Founder of cryptocurrency lending network Celsius arrested for fraud

(Reuters) – Alex Machinsky, the founder and former CEO of bankrupt cryptocurrency lender Celsius Network, has been arrested and charged with fraud, a US attorney general said Thursday in New York, while three federal regulatory agencies have sued him and his company.

Machinsky, 57, has been charged with seven felony counts — including securities fraud, commodity fraud and wire fraud — while Celsius’s former chief revenue officer, Ronnie Cohen-Pavon, has been charged with four felony counts, according to the indictment, which was filed. disclosed. Thursday.

Attorneys for Mashinsky and Celsius did not immediately respond to requests for comment. Cohen-Pavon’s lawyer could not immediately be reached.

Mashinsky is one of several cryptocurrency tycoons charged in yet another blow to the industry, which was facing reckoning after plunging cryptocurrency prices led to the collapse of several companies, including stock exchange giant FTX. Its founder, Sam Bankman-Fred, was charged with fraud last year and has pleaded not guilty.

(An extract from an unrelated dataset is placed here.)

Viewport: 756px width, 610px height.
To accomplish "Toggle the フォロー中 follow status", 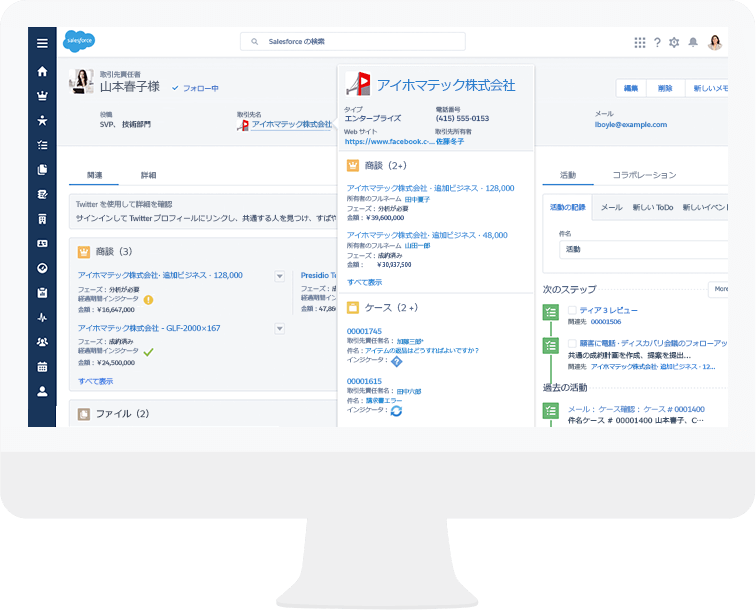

The US Attorney’s Office in Manhattan said it will hold a press conference to provide details about the charges against Mashinsky and Cohen-Pavon.

Earnings in your pocket

Celsius filed for Chapter 11 bankruptcy protection in July last year after customers rushed to withdraw deposits as cryptocurrency prices plummeted. Many have not been able to access their funds for over a year.

Machinsky and Pavon Cohen are accused of market manipulation of a New Jersey-based company’s cryptocurrency token, known as Cel, as well as a fraudulent scheme to manipulate the cryptocurrency price and wire fraud related to the manipulation of the token, according to the indictment.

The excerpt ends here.